As demandas começaram a surgir e nosso home office foi pelos ares. Após algumas reuniões de urgência com o Programa Estadual de Aids do Estado de S.P, instrumentos foram desenvolvidos para garantir o sigilo das pessoas que receberiam o medicamento pelo Barong. O projeto abarcou, então, as pessoas atendidas também pelo Hospital Emilio Ribas. Entre filas na farmácia do CRT e do Emilio Ribas e idas ao Correio (depois de embalar, conferir, organizar os medicamentos), novos desafios surgiram. Como não lembrar a primeira remessa negada pelo Correio “Ah, neste endereço o correio não entrega, é zona de risco”. Há uma expressão para isso os “Sem CEP”, ou seja, um direito básico é negado a inúmeras pessoas, qual seja, ter um CEP para o qual uma correspondência possa ser enviada e, efetivamente, recebida. Claro que os “Sem CEP” são os “sem UBER, sem moto boy”, sem DHL e por aí afora… O que fazer? Passamos a ir pessoalmente com os medicamentos nos locais de risco e conhecemos pessoas incríveis. Incluímos cestas básicas de alimentos e de higiene ( doadas pela AHF e UNAIDS) , com direito também a lubrificantes, lenços íntimos umedecidos e preservativos externos coloridos, doados pela Prudence.

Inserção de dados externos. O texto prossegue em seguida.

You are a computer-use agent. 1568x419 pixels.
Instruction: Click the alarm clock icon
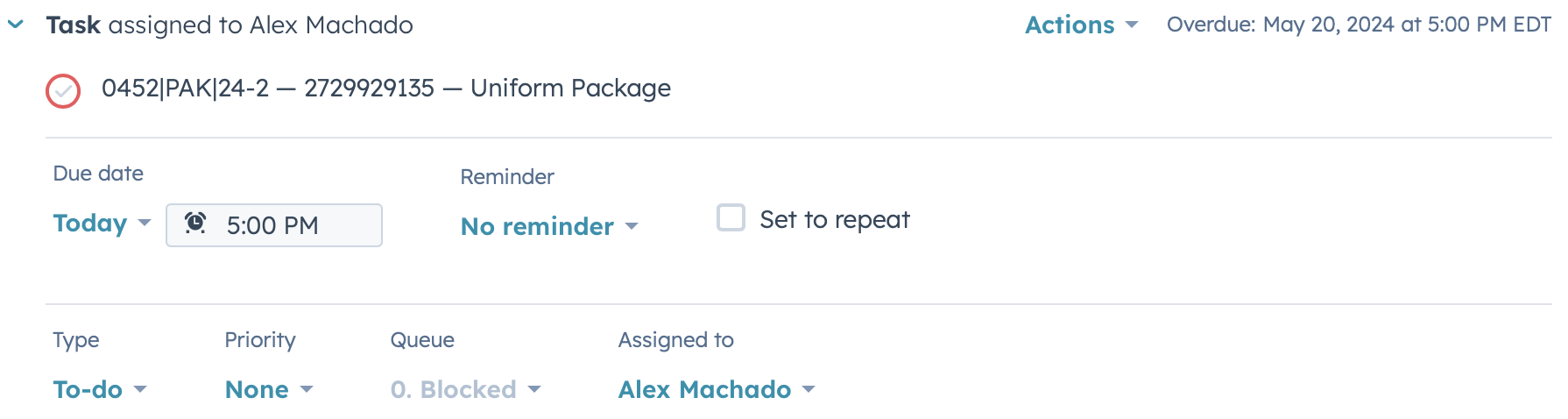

Em meio a tantas adaptações, nosso orçamento foi cortado em 70% e a carga de trabalho aumentou a cada dia. No caos, tivemos um apoio do UNAIDS, que já havia realizado uma pesquisa sobre o impacto da COVID-19 para as PVHA em relação a adesão aos antirretrovirais.
Também desenvolvemos campanhas para as redes sociais, produzimos vídeos com participações de artistas e começamos a receber doações de pessoas físicas para que os medicamentos fossem enviados Brasil afora e também para outros países (Angola, Paraguai, Perú…). Incorporamos, inclusive, a remessa de hormônios para as pessoas com variabilidade de gênero.
Um ano e meio depois, agora afinadíssimos e com muitas parcerias com profissionais de saúde que nos indicam para seus pacientes, voltamos a buscar recursos. No imaginário coletivo, a pandemia está controlada e as pessoas, em geral, pensam que as PVHA podem retornar aos serviços de saúde, tranquilamente, porque já que estão vacinadas. Porém, nós que estamos em contato direto com a realidade dessas pessoas sabemos que não é bem isso que está acontecendo. Além do receio justificado da variante DELTA, centenas de pessoas mudaram de São Paulo, como consequência da recessão econômica provocada pela pandemia. Estão literalmente espalhadas pelo Brasil e inseguras de mudar de seu serviço de referência. Os motivos? Vínculo com os profissionais de saúde com os quais fazem tratamento há anos, cidades em que não há Serviço de Atendimento Especializado, medo, muito medo do preconceito em relação à revelação de diagnóstico nos pequenos municípios e também a esperança de retornar a São Paulo. Todas estas questões são legitimas e devem ser respeitadas. Não se trata de uma “adaptação” ou “ capricho”, mas sim de um direito. Nós do Barong, pretendemos continuar atendendo todas as pessoas que nos procuraram. Porém, necessitamos de financiamento e de doações para tanto.
Precisamos de colaboração para dar continuidade a esse trabalho que assegura que pessoas continuem indetectáveis; mantenham seus tratamentos hormonais, que contribuem para a saúde mental e, assim, o Brasil alcance mais rapidamente a meta 95X95X95. Aproveito o espaço para agradecer todos os parceiros e parceiras que nos apoiaram até agora e disponibilizar nosso PIX : 04 125 363 0001 04. Nós e as pessoas em tratamento agradecemos muito sua contribuição para seguirmos incentivando a adesão a vida!